I'm considering only vacuum solutions, yes. Vacuum solutions only mean that the stress-energy tensor is zero but there may be a source of gravity in such a spacetime (for example, a M mass). According to my oppinion, the theory should lead from this case to Newton's Gravity in this limit for the same case, but I think it doesn't happen so.

For example, the Boulware-Deser solution leads naturally to GR case from its general expression and you only have to apply the corresponding limit, but this other limit that we are discussing now is, in my oppinion, a different case when we try to do this from the general case with a M mass and we try to obtain the Poisson equation...

I think that the theory should guarantee these steps: 1) let's start with the general solution of a static spherically symmetric spacetime with a mass M (in the typical coordinates: Schwarzschild metric) 2) let's apply the limit and let's obtain Poisson equation.

But, according to my oppinion, this doesn't happen and that's why I'm questioning this particular point of GR.

23. Aug 15, 2015

pseudoriemann

Thank you for the information.
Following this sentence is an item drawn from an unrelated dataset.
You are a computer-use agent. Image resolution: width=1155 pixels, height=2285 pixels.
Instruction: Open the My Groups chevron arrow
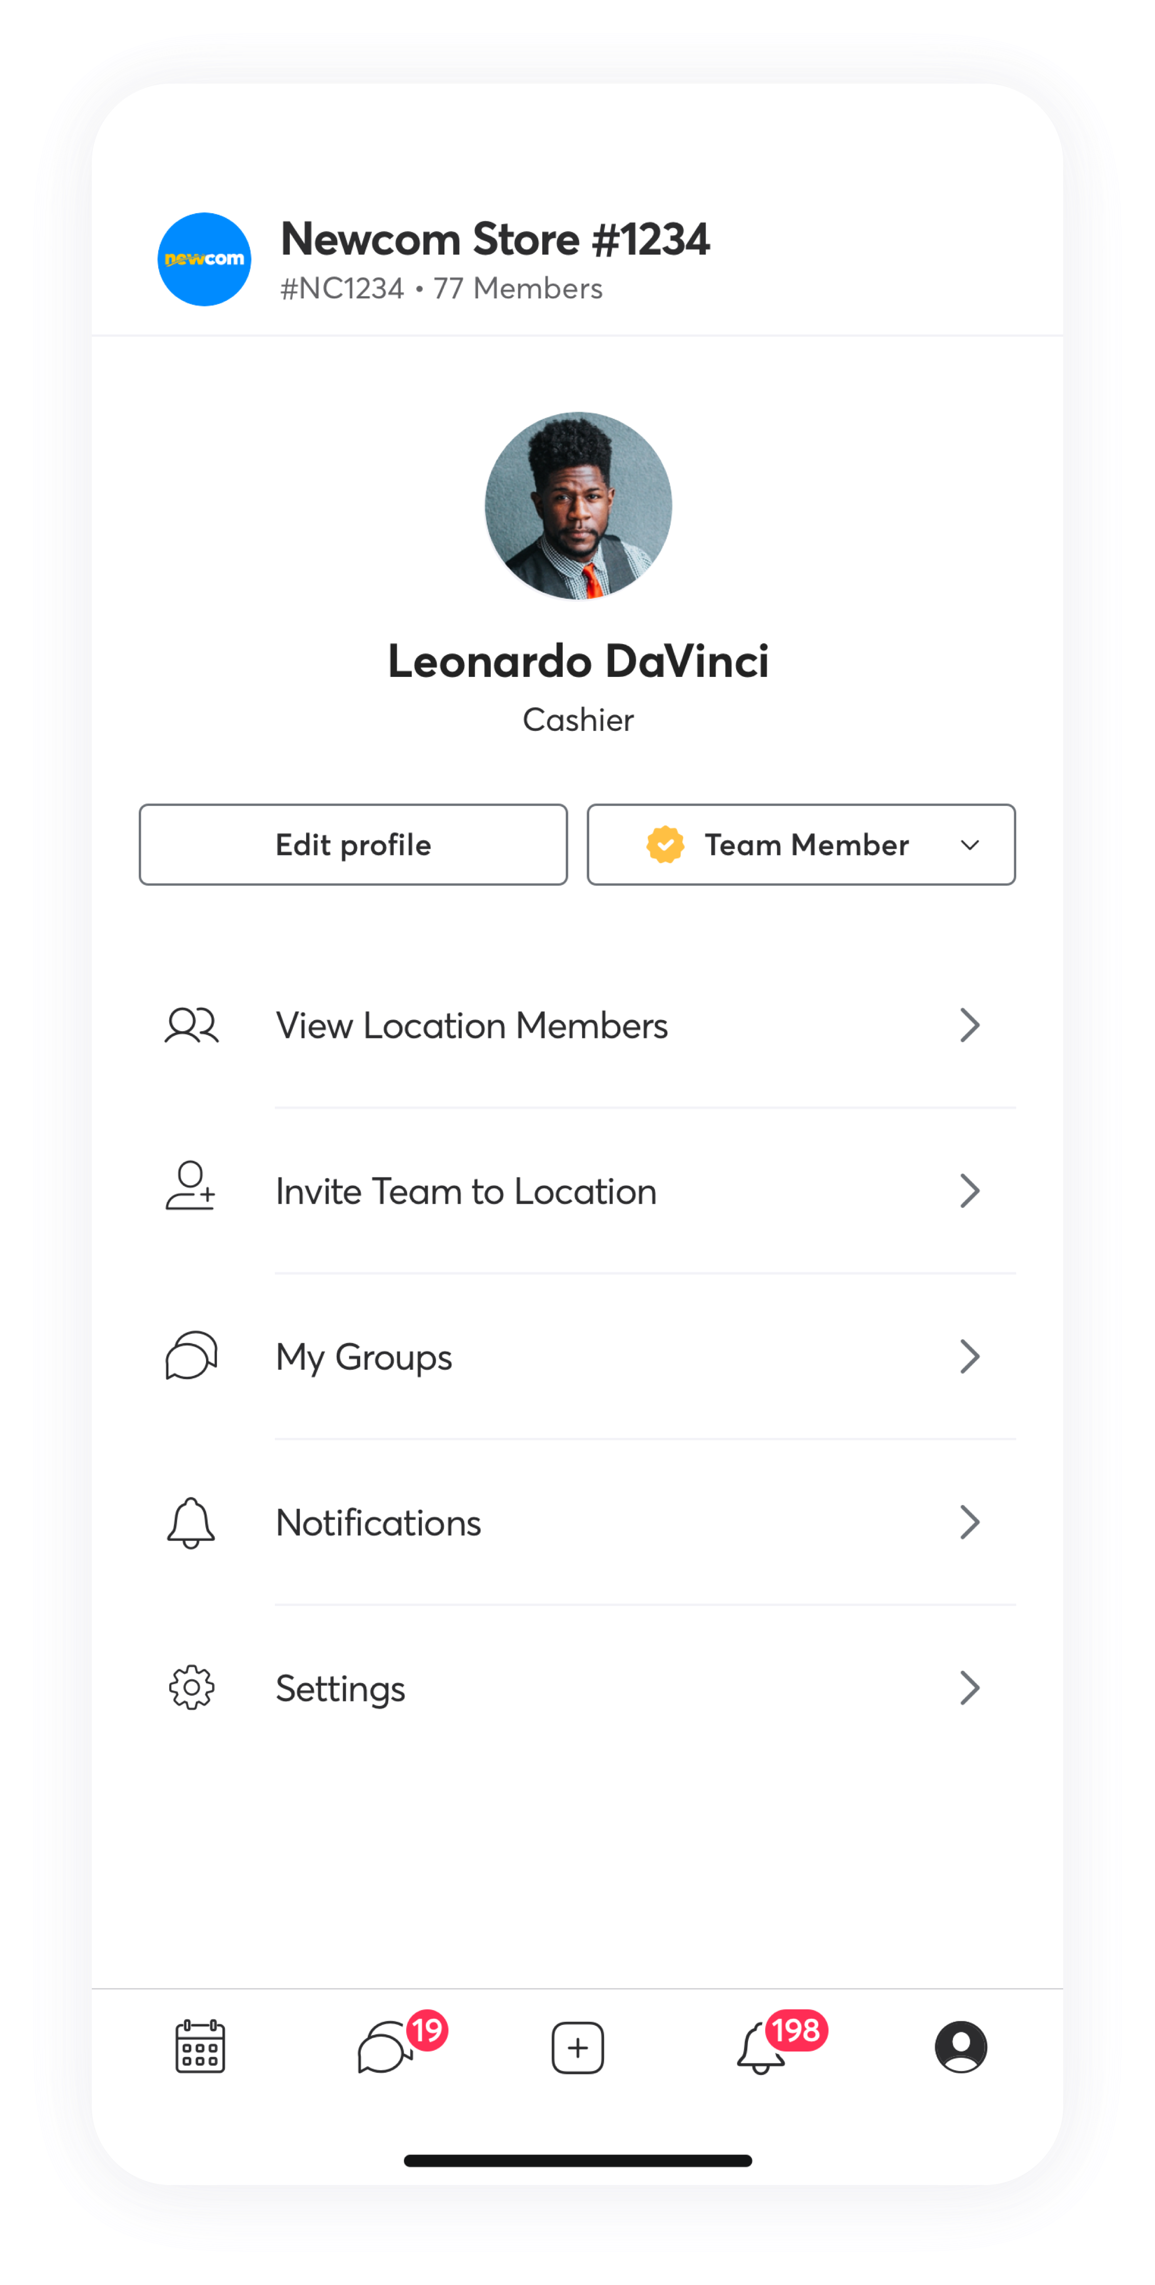[970, 1356]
I didn't say 'personal alternative theory', but 'alternative theory'. For example I think that GR and Brans-Dicke theory are different theories of gravitation and there are lots of discussions in PF about Brans-Dicke theory and so on.

Anyway, I didn't want to discuss about this theory and I only wanted to say one of the reasons why I don't totally agree with GR, so according to your post I will limit my discussion here to standard GR and I apologize if someone could understand another different thing.

Good night :)

24. Aug 15, 2015

Staff: Mentor

Yes, but if you're looking at the Einstein Field Equation, it's local; it expresses a relationship between curvature (the Einstein tensor) and matter-energy (the stress-energy tensor) at a particular event in spacetime. There is nothing in there about sources of gravity somewhere else; to look at those with the EFE, you would look at the EFE at the event where the source is, i.e., where the stress-energy tensor is nonzero.

If you already have a global solution to the EFE, i.e., an expression for the metric that's valid everywhere in some region of spacetime, then you can look at how sources in one place produce fields in another place. But you can't do that just by looking at the EFE.

Is there a reference that discusses how this is done?

Did you look at the Carroll reference I gave? It does exactly what you're saying, using standard GR.

If it's one that's recognized, like Brans-Dicke, you should say which one (and give references, as I asked above). Discussion of those here is fine. You should be aware, though, that all such alternative theories either (a) are experimentally indistinguishable from GR at our current level of experimental technology, or (b) have already been falsified by experiment. (Brans-Dicke, to the best of my knowledge, is still technically in the former category, but only if you adopt a value for its adjustable parameter that makes it basically indistinguishable from GR anyway.)

If it isn't an alternative theory that's recognized, it's a "personal theory" as far as PF posting rules are concerned.

25. Aug 16, 2015

Markus Hanke

This doesn't seem to make any sense to me - in order to obtain the Schwarzschild solution in the first place, you need to impose the boundary condition that the solution reduces to Newtonian gravity at infinity. After all, that is where the "M" term comes from. Hence, questioning whether Schwarzschild reduces back to Newtonian in the appropriate limit appears somewhat bizarre, for lack of a better term.